In 1987, a group of civil activists were arrested in relation to an alleged plot to overthrow the government through violent means and to bring about social revolution through Marxist inspired practices. Till today, the 16 of those who were detained without trial claim that they were innocent and have committed no crime against the state. Yet, the government is steadfast in their claim that these individuals were indeed conspirators and their intention was to "subvert Singapore's political and social order using communist united front tactics.”
TOC has previously published many articles on the ISA (including a full feature week in 2009) and shall continue to do so in the future.
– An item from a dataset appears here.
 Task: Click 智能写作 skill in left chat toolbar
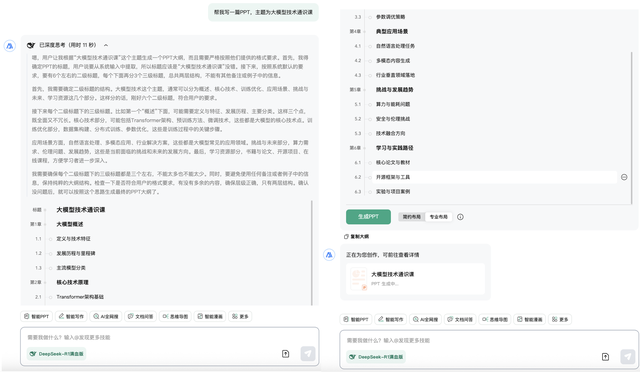pyautogui.click(x=71, y=316)
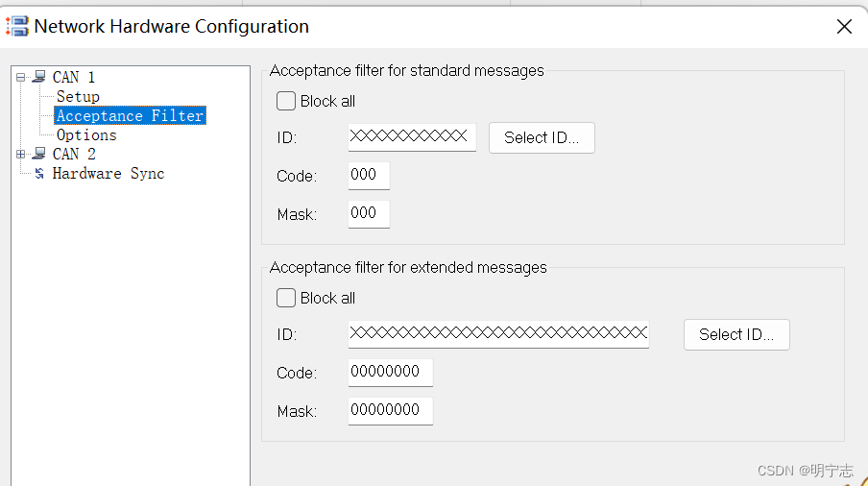Select the Hardware Sync tree entry
The image size is (868, 486).
pos(109,173)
The ISA is seen as an archaic, outdated, outmoded, and a ‘sharp instrument.’ While some perceive that the ISA is even more relevant today than in the past (given the threat of terrorism related activities in the region) there are those who believe that ISA can be ‘misused’ for the political ends of any sitting government.
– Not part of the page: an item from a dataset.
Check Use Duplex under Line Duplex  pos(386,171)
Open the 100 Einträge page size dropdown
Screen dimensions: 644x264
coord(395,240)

Some political observers say that the Marxists arrest of 1987 had a chilling effect on Singapore’s socio-political scene. People voluntarily withdrew from political activities and they traded political freedom to economic progress. Singapore did exceptionally well, economically, through the late 80’s and the 90’s. But, with an economy that is under pressure and because of the effects of globalisation, inflation, demographic changes and the growing wealth gap there is an increasing awareness that speaking up freely could at least be a beginning to solving these problems, to allow the best ideas a better chance of being aired.
With that in mind, I spoke to Tan Tee Seng, a former ISA (Internal Security Act) detainee. He spoke about the circumstances surrounding his detention, his political persuasions (then and now) and whether the ISA is still relevant in today’s political climate.
Tell us more about yourself in 1987 and what were you doing back then?
I was a 28 years old Marketing Executive with a publishing and design company as well as a specialist in publishing technology. I was in the midst of the preparation for my wedding. All invitations were already sent out and our big day was just a few days away.
The newspaper reports labelled you as a Marxist and said that you wanted to use violent means to overthrow the government of the day. What is your reaction to that?
Consider the following facts:
(1) I was supposed to be a “conspirator” of a conspiracy which I did not know existed. My activities were all open and I was involved in legitimate organisations that existed.
(2) I did not know many of the people that were detained.
(3) I was not personally acquainted with Tan Wah Piow, the alleged master mind. I finally got acquainted with Tan Wah Piow in 2002 some 15 years later.
(4) I was in solitary confinement for first six weeks of my detention and did not have any clue of the “network” published by the government. When I first got a glance of the newspaper clipping during my lawyer’s visit, I almost fell off my chair. By then I was already served with a detention order – indefinite detention without trial. During my detention, I was constantly reminded by ISD officers of Chia Thai Poh, who was still languishing in detention after more than two decades of imprisonment without trial. My release and freedom lied in the hands of a small group of people – it was not for what I did, it was for what they thought I did! I wanted to get out.
How were you arrested and where were you at the time of arrest?
I was arrested at our matrimonial home, a flat in Serangoon Central. I remember watching Miss Universe contest with my young fiancée till early in the morning and went to bed only at about 2 am. They came at 4ish in the morning. Before I unlocked the gate of my house, they showed me an Immigration Officer’s ID and told me that they were looking for illegal immigrants.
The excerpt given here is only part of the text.